Argued and Submitted Aug. 8, 1985.
Decided Sept. 20, 1985.
As Amended Oct. 22 and Oct. 25, 1985.
Scott E. Stafne, Stewart Jay, Seattle, Wash., for plaintiffs-appellants/cross-appellees.
Richard K. Willard, Acting Asst. Atty. Gen., Gene S. Anderson, U.S. Atty., John F. Cordes, Mark W. Pennak, Dept. of Justice, Washington, D.C., for defendants-appellees/cross-appellants.
Richard M. Slagle, Williams, Lanza, Kastner & Gibbs, Seattle, Wash., for Seattle Stevedore Co., etc.
Appeal from the United States District Court for the Western District of Washington.

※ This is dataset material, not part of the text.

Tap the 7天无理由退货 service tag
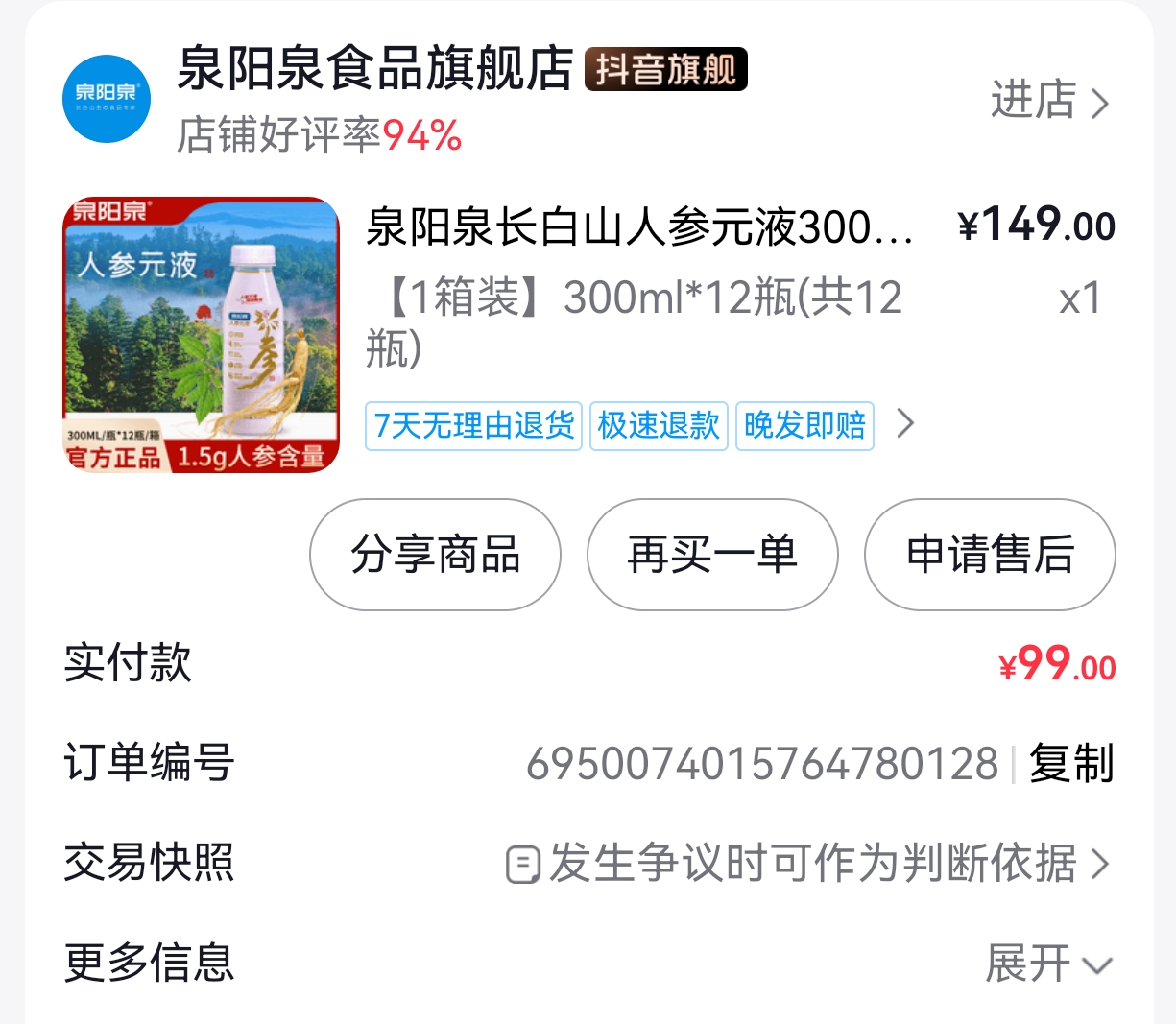1176x1024 pixels. pos(474,425)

Before: PREGERSON and WIGGINS, Circuit Judges and SCHNACKE,* District Judge.
WIGGINS, Circuit Judge:
William Sample and James Shelton are longshoremen who seek to overturn the judgment of the district court that the government may take up to six months to conduct Longshoremen's and Harbor Workers' Compensation Act (LHWCA)1 claim hearings and that Sec. 919(c)2 does not compel the government to reject an LHCWA claim or make an award within 20 days after notice if no hearing is held. They also seek a reversal of the judgment below ruling that there is no admiralty jurisdiction for their claims against their employer and other "private" defendants and no general maritime law remedy for intentionally wrongful controversions of LHWCA claims. The government argues that since Sample and Shelton have been compensated, their claims are moot. We conclude that the district court erred in refusing to dismiss the claims against the government as moot but we affirm the dismissal of the claims against the employer.
FACTS
The facts are not disputed. Sample was injured on March 28, 1983; Shelton was injured on April 26, 1982. Sample received compensation from Seattle Stevedore from April 8 to June 1, 1983. The employer controverted his claim on June 15, 1983 and a hearing was held before an ALJ on March 17, 1984. On April 24, 1984, Sample received an award of LHWCA compensation. Sample was without income during the more than ten months between the controversion and the award.
Shelton received compensation from the employer from April 27, 1982, but requested a hearing concerning the level of compensation on January 28, 1983. The employer controverted the claim and stopped payment on May 20, 1983. A hearing was held on October 27, 1983 and Shelton was awarded permanent partial disability on February 15, 1984. Almost nine months elapsed between controversion and award during which Shelton was without income.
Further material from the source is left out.